The input:
+++

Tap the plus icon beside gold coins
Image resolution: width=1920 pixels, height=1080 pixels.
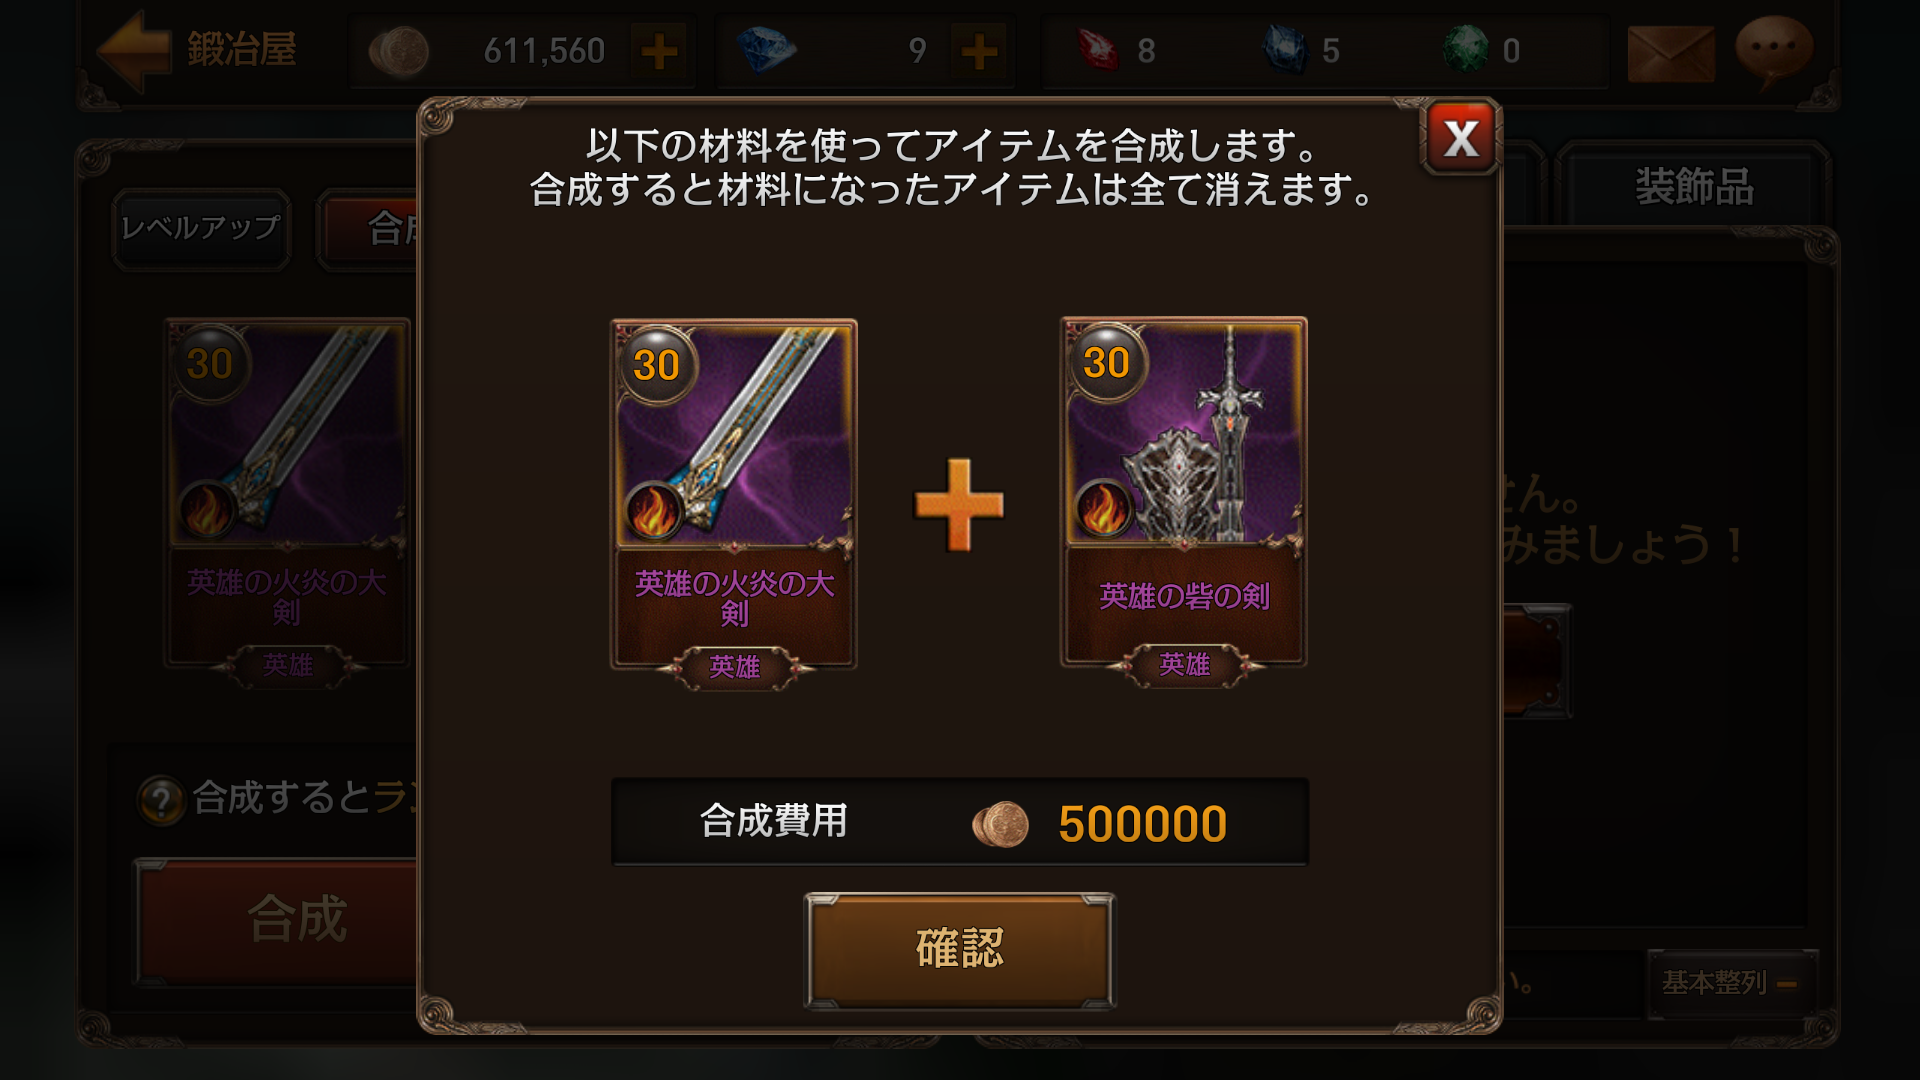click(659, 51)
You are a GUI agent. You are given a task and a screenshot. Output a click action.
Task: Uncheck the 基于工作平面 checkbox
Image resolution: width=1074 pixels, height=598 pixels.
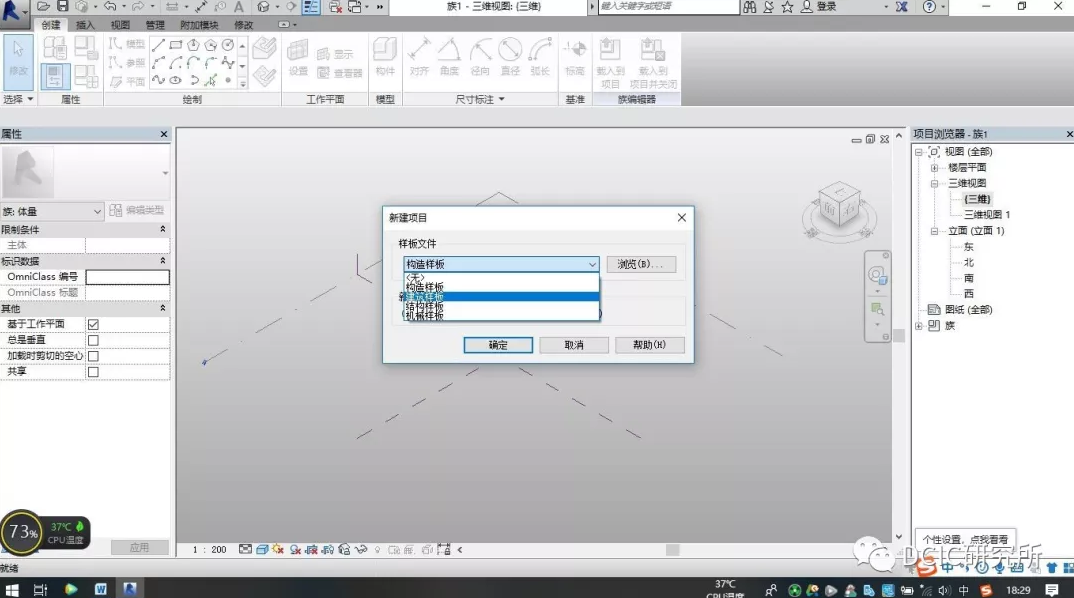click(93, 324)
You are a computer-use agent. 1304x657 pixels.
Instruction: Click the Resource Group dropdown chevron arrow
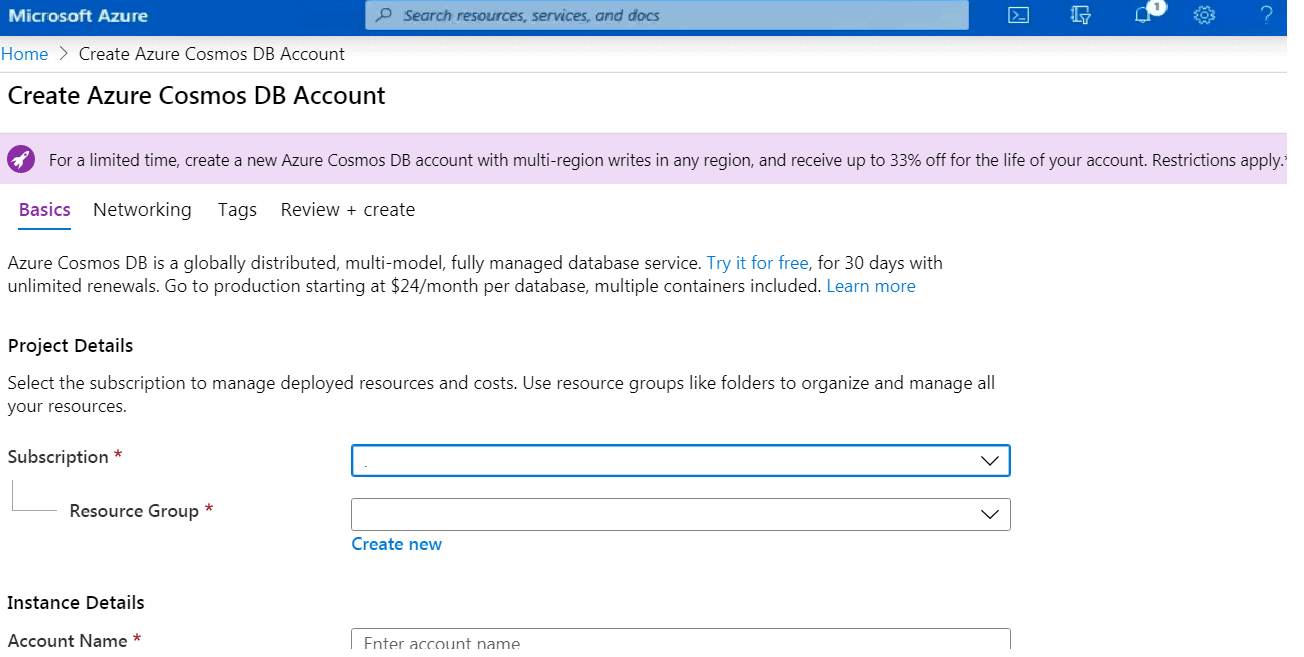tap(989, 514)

+++

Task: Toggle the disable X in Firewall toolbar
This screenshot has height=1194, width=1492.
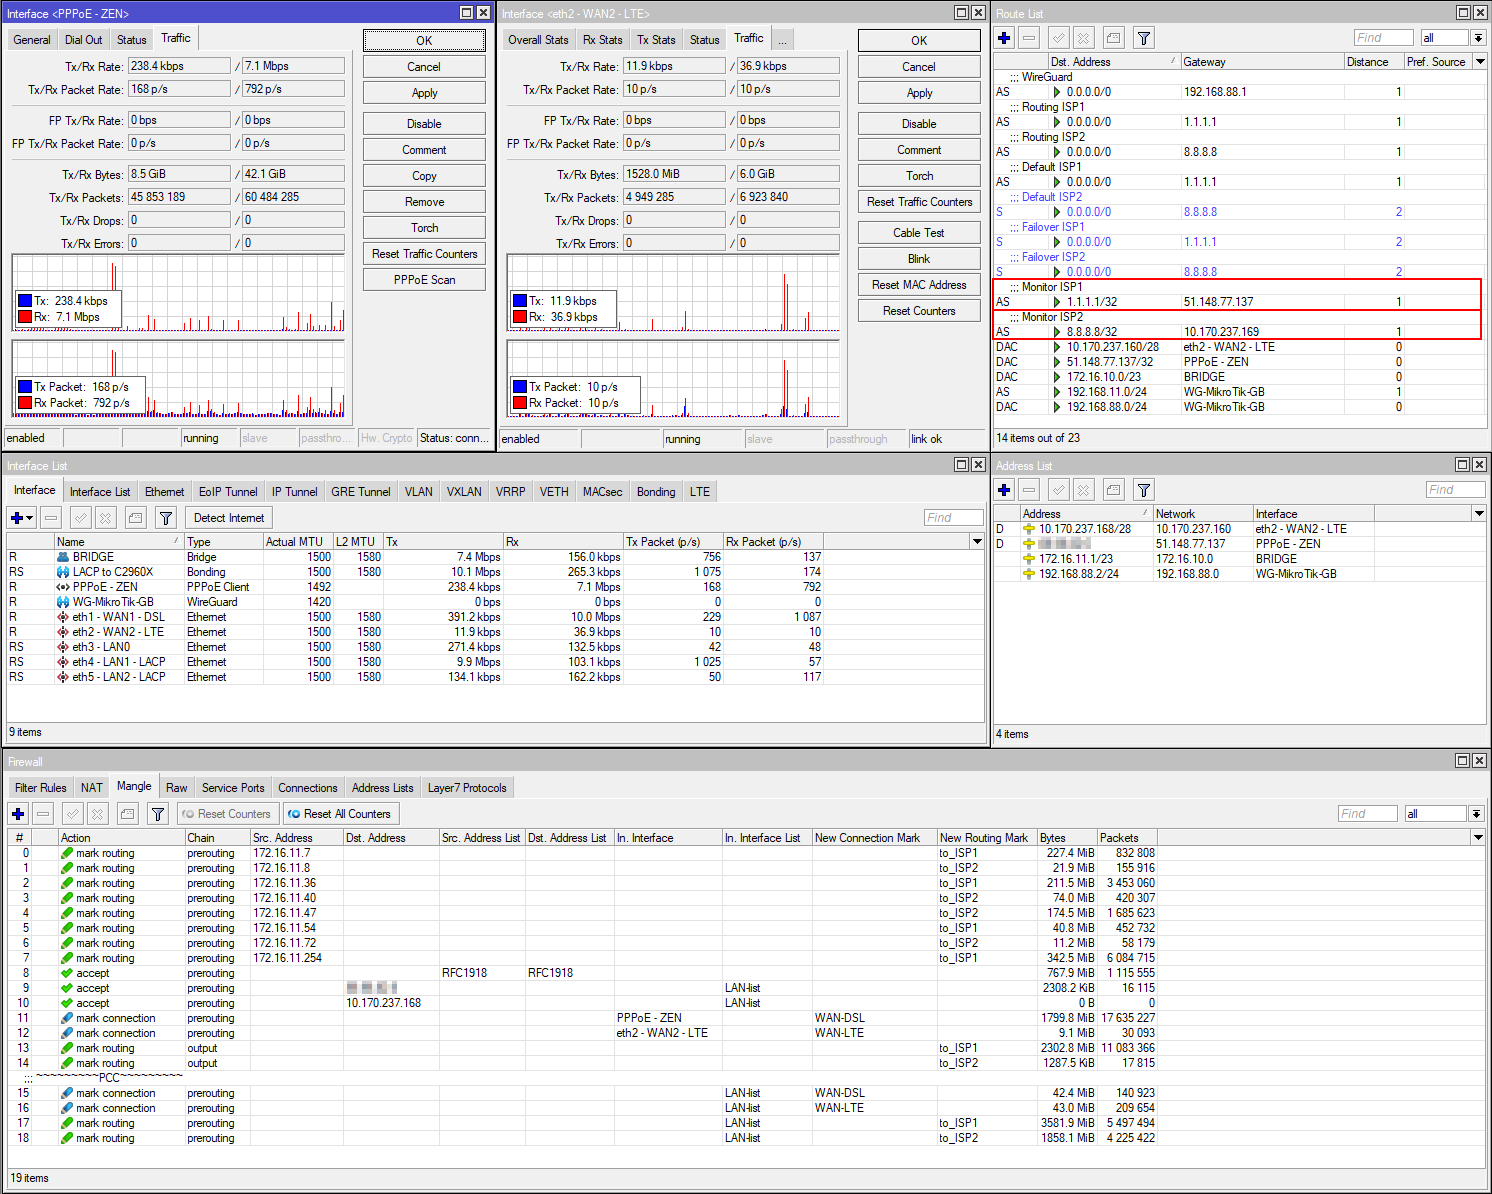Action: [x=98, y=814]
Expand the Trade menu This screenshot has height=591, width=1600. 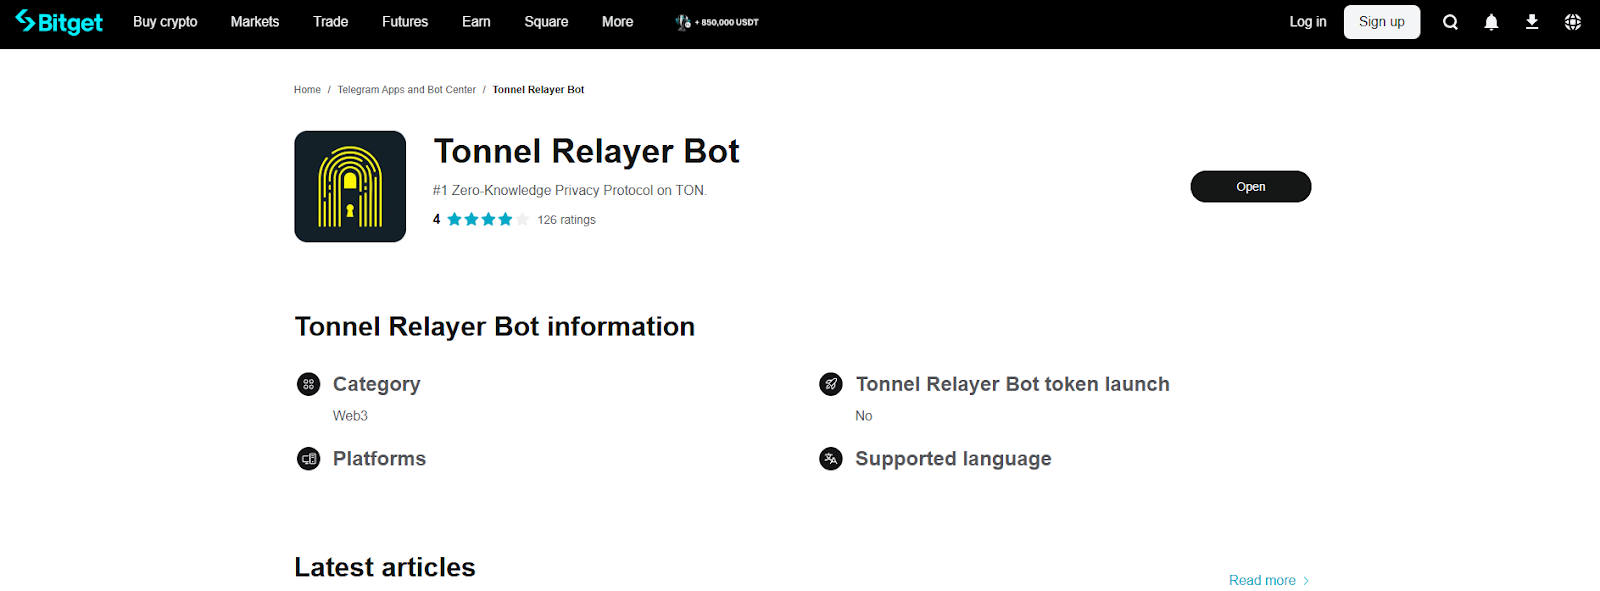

+++

Work to be completed:
Reproduce the lines word for word, covering the stretch from the line containing "Tap the plus icon beside gold coins" through the line containing "tap(989, 514)". Omit the pictures from your answer.

Written answer:
Tap the plus icon beside gold coins
Image resolution: width=1920 pixels, height=1080 pixels.
click(659, 51)
You are a GUI agent. You are given a task and a screenshot. Output a click action.
Task: Uncheck the 基于工作平面 checkbox
Image resolution: width=1074 pixels, height=598 pixels.
click(93, 324)
You are a computer-use agent. 1304x657 pixels.
Instruction: Click the Resource Group dropdown chevron arrow
tap(989, 514)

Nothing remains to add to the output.